Tissues were collected and fixed for 5 min in 4% (w/v) PFA (Sigma-Aldrich), then washed in PBS 1 × and dehydrated overnight in 30% sucrose (Sigma-Aldrich) at 4 °C. Samples were embedded in Tissue-Tek OCT compound (Bio-optica) and frozen in ethanol dry-ice bath (using Dehyol 95 (Bio-optica)). Around 8–10 μm thick sections were placed onto glass slides (Bio-optica), fixed in cold acetone for 5 min, dried, and kept at −80°C until used. Slides were incubated 30 min with a blocking solution of PBS at 0.5%FBS and 0.05% Tween (VWR) (PBS-T 0.05%), followed by primary (supplementary material) specific antibodies or secondary reagents (supplementary material). Primary antibodies, secondary antibodies, and streptavidin reagents were diluted in blocking solution PBS-T 0.05% and incubated for 1 h and 30 min, respectively. For anti-mouse and biotin-conjugated primary antibodies, additional incubation with MoM (Vector Lab) and Avidin/Biotin blocking solution (Vector Lab), respectively, were performed following the manufacturer’s instructions. Nuclei were visualized with DAPI (Fluka), and mounting was performed with Mowiol (Calbiochem). For detection of MAdCAM-1, CXCL13 and PDPN antibodies, Tyramide Signal Amplification kit (Perkin Elmer) was used. To visualize proliferating cells, Click-iT® EdU Imaging Kits (Invitrogen) was employed accordingly to manufacturer’s protocol. Confocal images were acquired using Leica TCS SP2 and Leica TCS SP8 microscopes. Digital images were recorded in separately scanned channels with no overlap in detection of emissions from the respective fluorochromes. Final image processing was performed with Adobe Illustrator CS4 and Adobe Photoshop CS4. For immunohistochemistry of human biopsies, tissue sections from formalin-fixed, paraffin-embedded blocks were used. Sections were stained with primary goat polyclonal antibody to CXCL13 (dilution 1:30; R&D Systems) and upon appropriate antigen retrieval, reactivity was revealed using biotinilated anti-goat IgG (dilution 1:250; Vector Laboratories) followed by 3,3′-diaminobenizidine tetrahydrochloride (DAB), and finally counterstained with H&E according to standard protocols. After dehydratation slides were permanently mounted in Eukitt (Bioγ-Optica). Digital images were acquired using the Olympus BX60 microscope with DP-70 Olympus digital camera and processed using Analysis Image Processing software.
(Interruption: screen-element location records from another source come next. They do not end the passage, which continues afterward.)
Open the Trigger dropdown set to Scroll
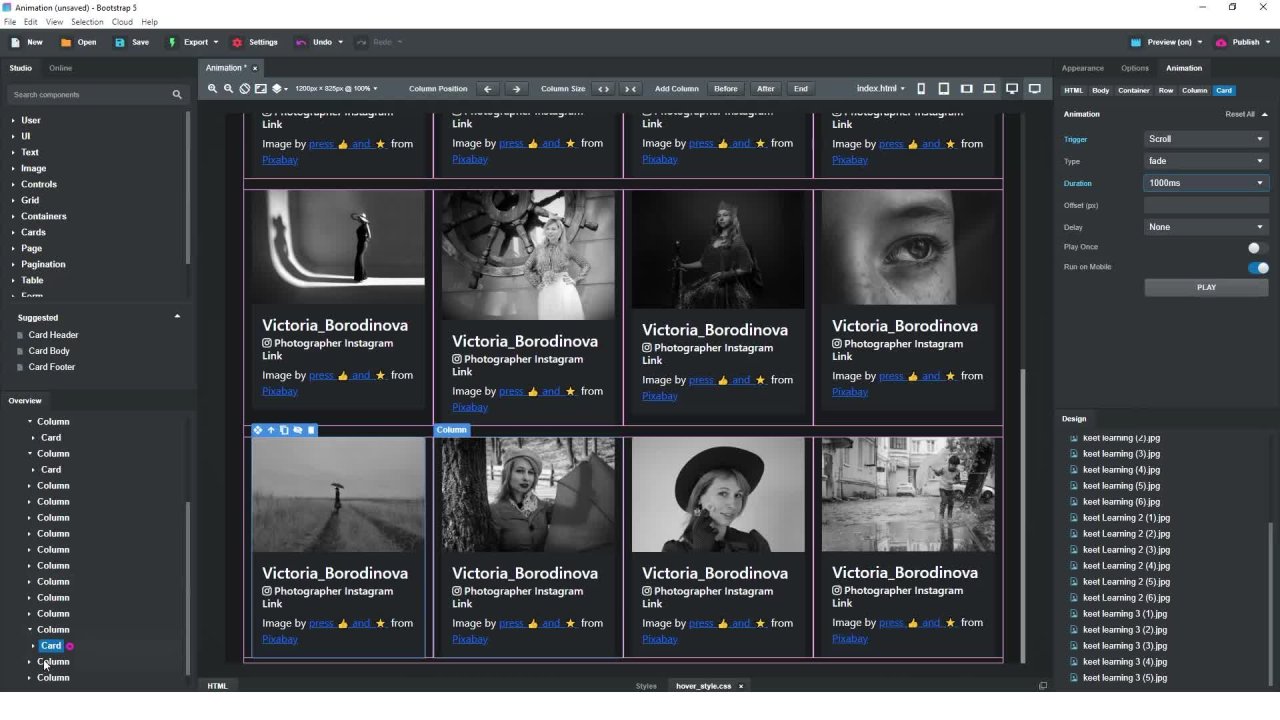Screen dimensions: 1280x720 click(1206, 139)
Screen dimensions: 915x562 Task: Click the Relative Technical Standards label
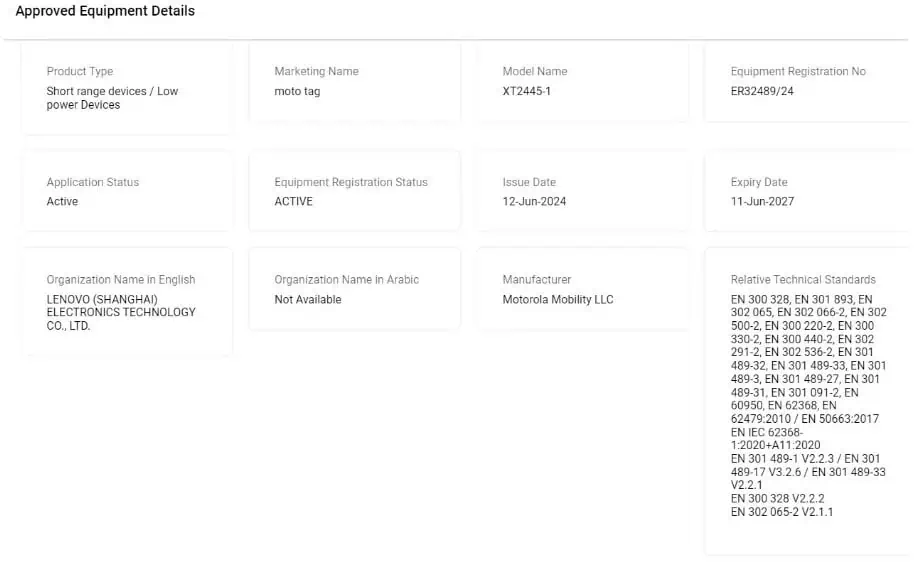tap(803, 280)
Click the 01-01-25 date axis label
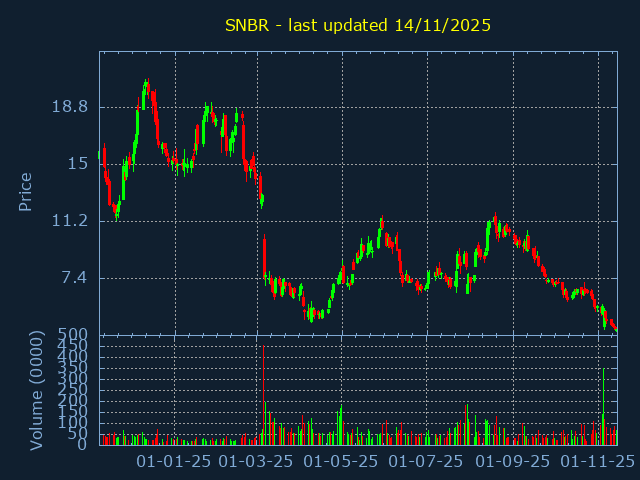 (x=174, y=461)
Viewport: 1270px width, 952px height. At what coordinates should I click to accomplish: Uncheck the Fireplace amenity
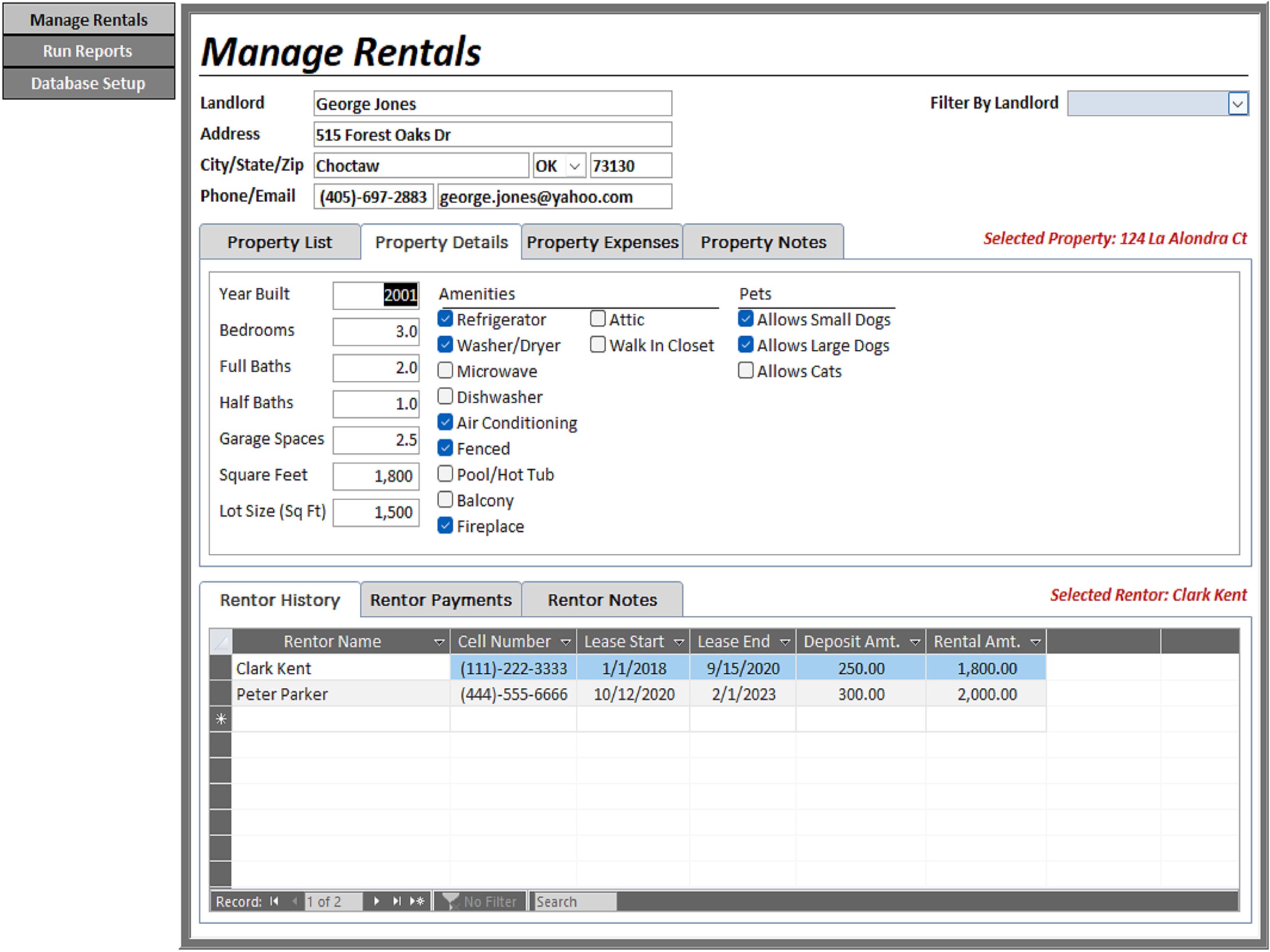pyautogui.click(x=445, y=525)
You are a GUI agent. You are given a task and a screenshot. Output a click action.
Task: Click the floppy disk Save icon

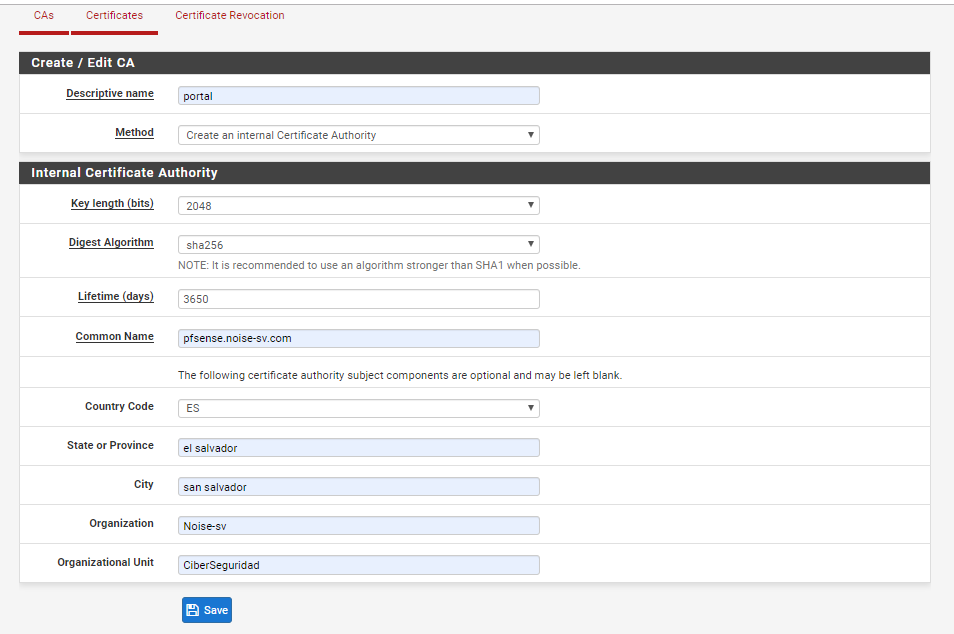192,610
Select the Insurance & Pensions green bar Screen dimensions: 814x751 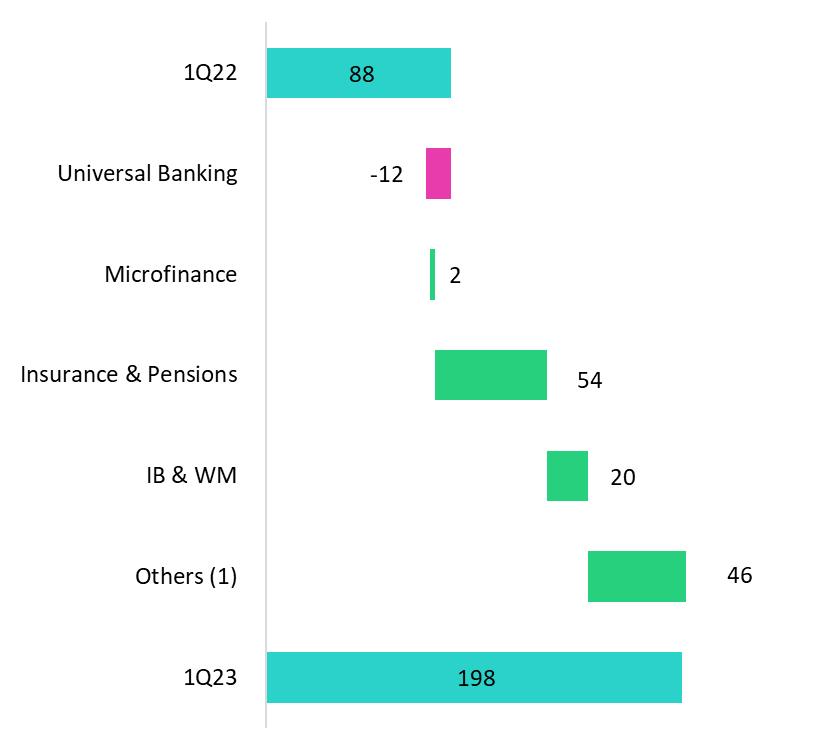click(490, 375)
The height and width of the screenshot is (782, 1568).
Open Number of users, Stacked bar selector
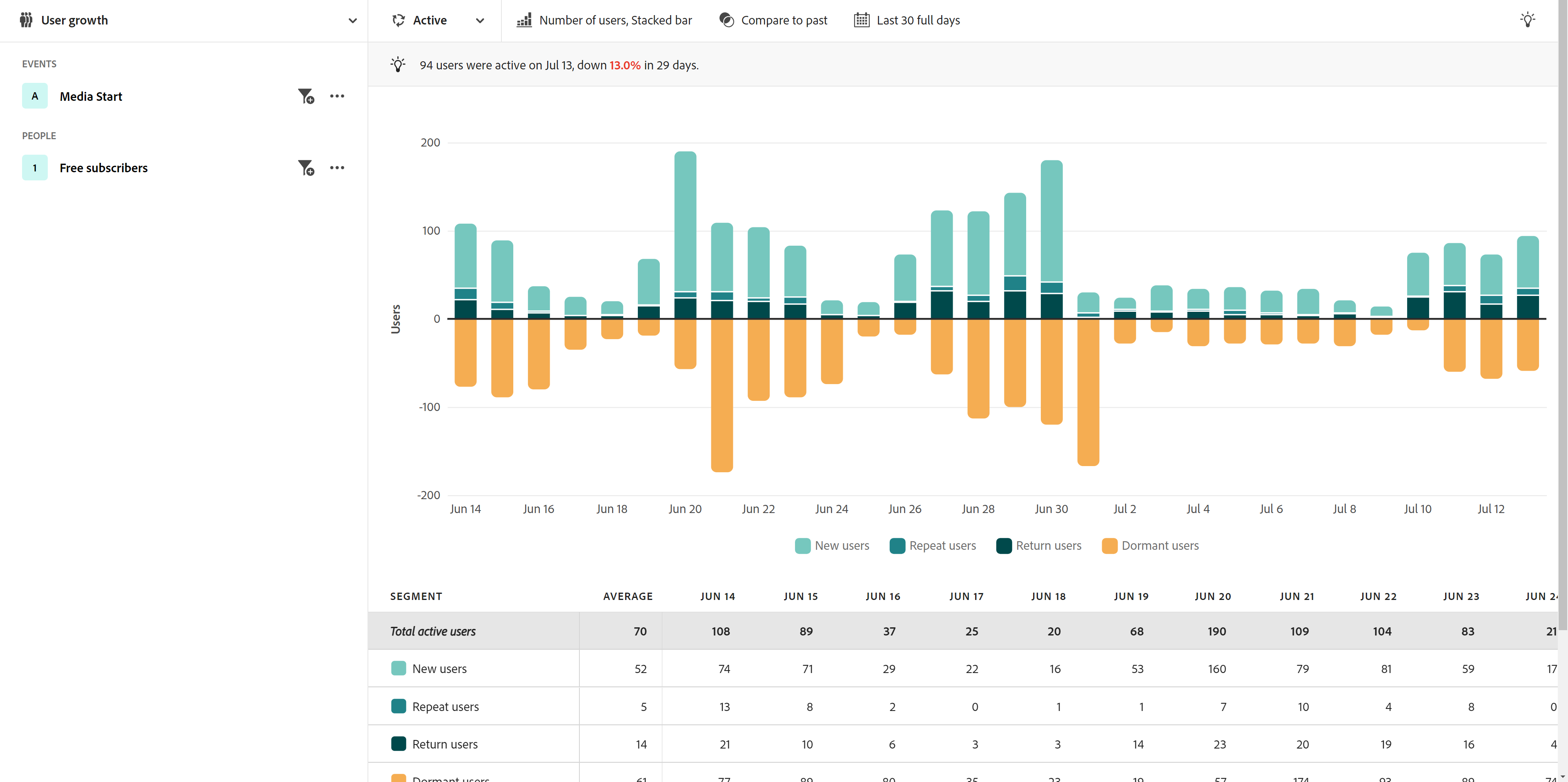point(615,20)
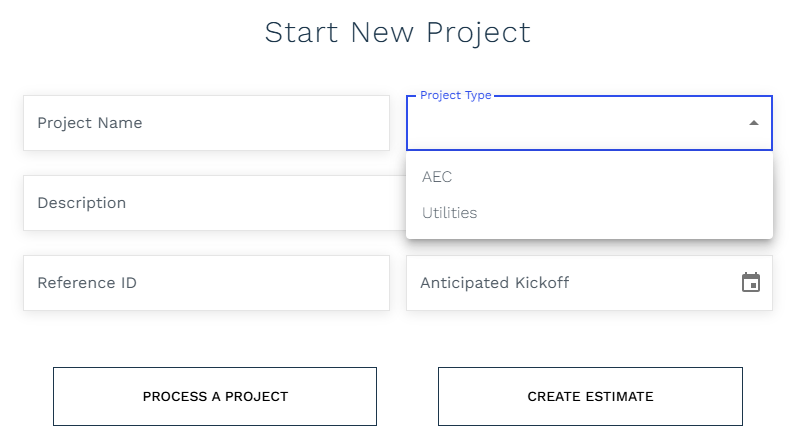Image resolution: width=790 pixels, height=432 pixels.
Task: Click the Description placeholder text
Action: [x=82, y=203]
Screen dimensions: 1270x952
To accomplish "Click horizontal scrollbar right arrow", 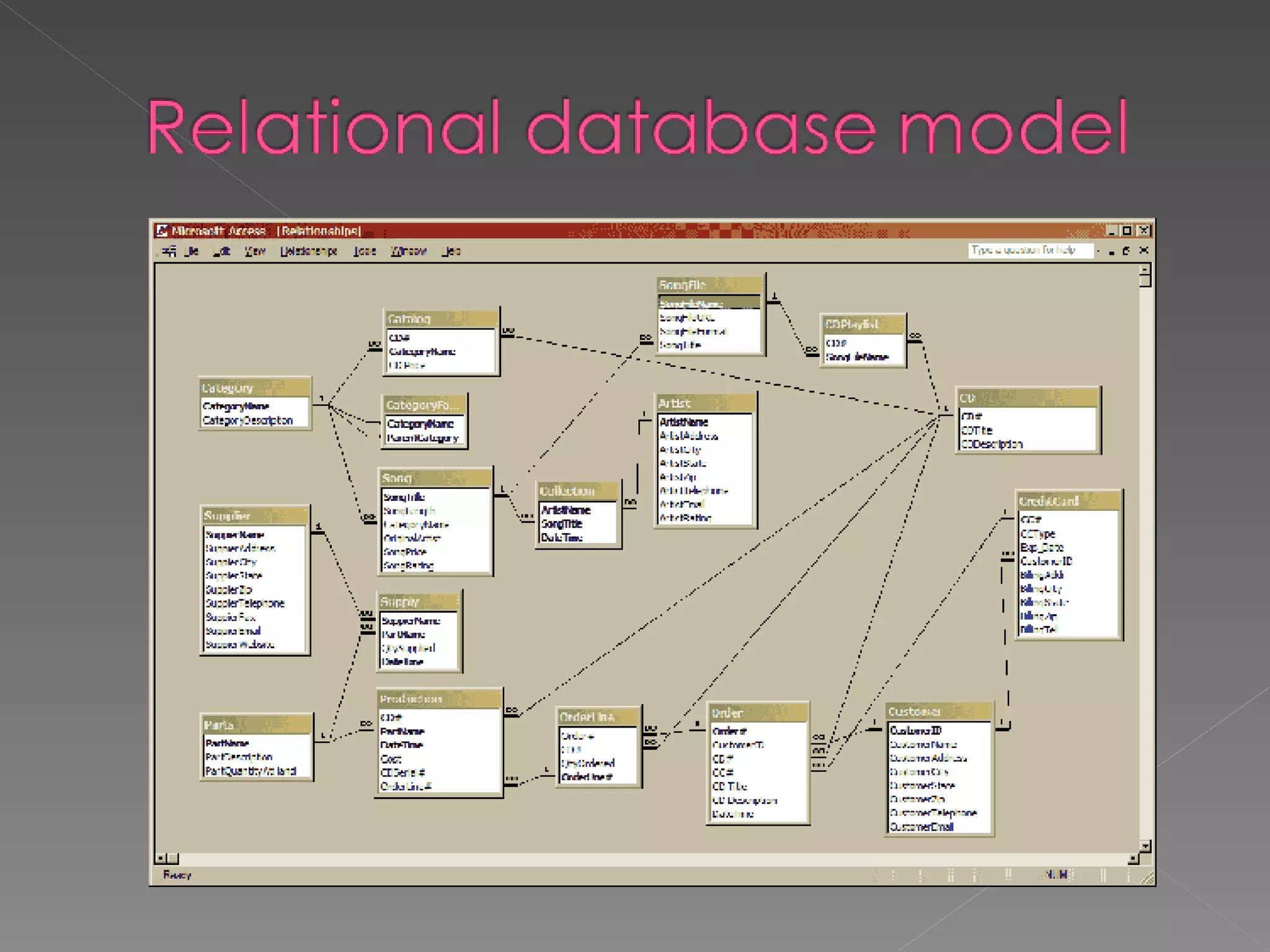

Isolation, purification, and characterization of leukemic cells

-TCL1, transplanted and control mouse tissues (peripheral blood, lymph nodes, omentum, mesentery, and femoral bone marrow) were collected from mice either alive (peripheral blood) or killed (other tissues). Solid tissues were smashed and filtered on a 40 μm cell strainer (Corning). Single-cell suspensions were washed in PBS and erythrocytes were depleted using an ammonium chloride solution (ACK) lysis buffer (NH4Cl 0.15 M, KHCO3 10 mM, Na2EDTA 0.1 mM, pH 7.4). For flow cytometry analyses, samples were incubated for 15 min at RT with Mouse BD Fc Block™ (purified rat anti-mouse CD16/CD32; BD Bioscience Pharmingen). Then cells were washed and incubated for 15 min at 4 °C with conjugated antibodies and finally data were acquired on FACSCanto™ II (BD Biosciences) and analyzed using FlowJo software (Tree Star). For culture experiments, B-lymphocytes were collected from the spleen, purified and enriched by negative depletion (EasySep™ Mouse B Cell Enrichment Kit; StemCell Technologies). The purity of all murine CLL samples and control B cells was always more than 90%. Human CLL cells were purified immediately after blood withdrawal, by negative depletion using the RosetteSep B-lymphocyte enrichment kit (StemCell Technologies). The purity of all human preparations was always more than 99% and the cells co-expressed CD19 and CD5 on their cell surface as checked by flow cytometry (FC500; Beckman Coulter); preparations were virtually devoid of natural killer cells, T lymphocytes, and monocytes. Human primary samples were obtained from RAI stage 0-1 CLL patients, after informed consent as approved by the Institutional committee (protocol ViVi-CLL) of San Raffaele Scientific Institute (Milan, Italy) in accordance with the Declaration of Helsinki.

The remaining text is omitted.